**Work to complete**
Count the lines in the records below that contain the string "schema". Reply with only the number.

**Data under study**

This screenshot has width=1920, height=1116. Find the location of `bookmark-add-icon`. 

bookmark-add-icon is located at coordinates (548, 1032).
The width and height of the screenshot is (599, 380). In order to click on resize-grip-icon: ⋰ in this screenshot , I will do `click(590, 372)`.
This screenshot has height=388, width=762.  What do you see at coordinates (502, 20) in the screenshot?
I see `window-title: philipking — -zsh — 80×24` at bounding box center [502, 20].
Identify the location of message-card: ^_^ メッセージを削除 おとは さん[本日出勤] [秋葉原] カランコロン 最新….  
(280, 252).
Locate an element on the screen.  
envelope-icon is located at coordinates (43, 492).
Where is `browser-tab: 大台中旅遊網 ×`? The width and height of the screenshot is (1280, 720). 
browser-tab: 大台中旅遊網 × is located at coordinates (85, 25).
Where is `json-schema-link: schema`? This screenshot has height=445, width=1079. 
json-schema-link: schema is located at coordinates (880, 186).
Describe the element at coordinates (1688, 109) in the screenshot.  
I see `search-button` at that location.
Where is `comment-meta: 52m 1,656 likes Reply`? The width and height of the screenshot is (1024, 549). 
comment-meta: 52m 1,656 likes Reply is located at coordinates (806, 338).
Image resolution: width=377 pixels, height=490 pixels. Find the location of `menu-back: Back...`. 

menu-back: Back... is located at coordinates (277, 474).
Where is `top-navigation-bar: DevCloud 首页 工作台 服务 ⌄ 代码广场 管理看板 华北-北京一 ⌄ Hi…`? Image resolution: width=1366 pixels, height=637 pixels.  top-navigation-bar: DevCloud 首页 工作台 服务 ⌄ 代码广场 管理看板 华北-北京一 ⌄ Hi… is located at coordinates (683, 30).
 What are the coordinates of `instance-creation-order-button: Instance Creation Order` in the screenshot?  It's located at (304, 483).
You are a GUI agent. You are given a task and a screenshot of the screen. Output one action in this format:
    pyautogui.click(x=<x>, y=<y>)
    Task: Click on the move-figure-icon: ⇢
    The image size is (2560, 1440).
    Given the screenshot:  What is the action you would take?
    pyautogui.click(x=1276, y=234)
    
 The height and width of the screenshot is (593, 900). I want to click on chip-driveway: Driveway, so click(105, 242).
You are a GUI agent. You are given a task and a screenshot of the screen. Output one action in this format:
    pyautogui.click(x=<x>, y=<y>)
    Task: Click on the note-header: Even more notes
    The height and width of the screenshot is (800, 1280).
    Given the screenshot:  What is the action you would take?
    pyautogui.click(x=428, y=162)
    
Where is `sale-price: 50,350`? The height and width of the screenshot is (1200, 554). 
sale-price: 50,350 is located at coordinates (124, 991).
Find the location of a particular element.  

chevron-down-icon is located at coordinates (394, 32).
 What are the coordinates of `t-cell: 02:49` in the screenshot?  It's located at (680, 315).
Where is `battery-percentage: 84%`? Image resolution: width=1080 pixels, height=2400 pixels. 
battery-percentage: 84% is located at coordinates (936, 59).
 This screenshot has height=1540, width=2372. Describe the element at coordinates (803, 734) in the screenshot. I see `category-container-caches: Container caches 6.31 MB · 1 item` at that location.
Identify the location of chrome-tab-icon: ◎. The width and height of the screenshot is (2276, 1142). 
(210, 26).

**Final answer**
2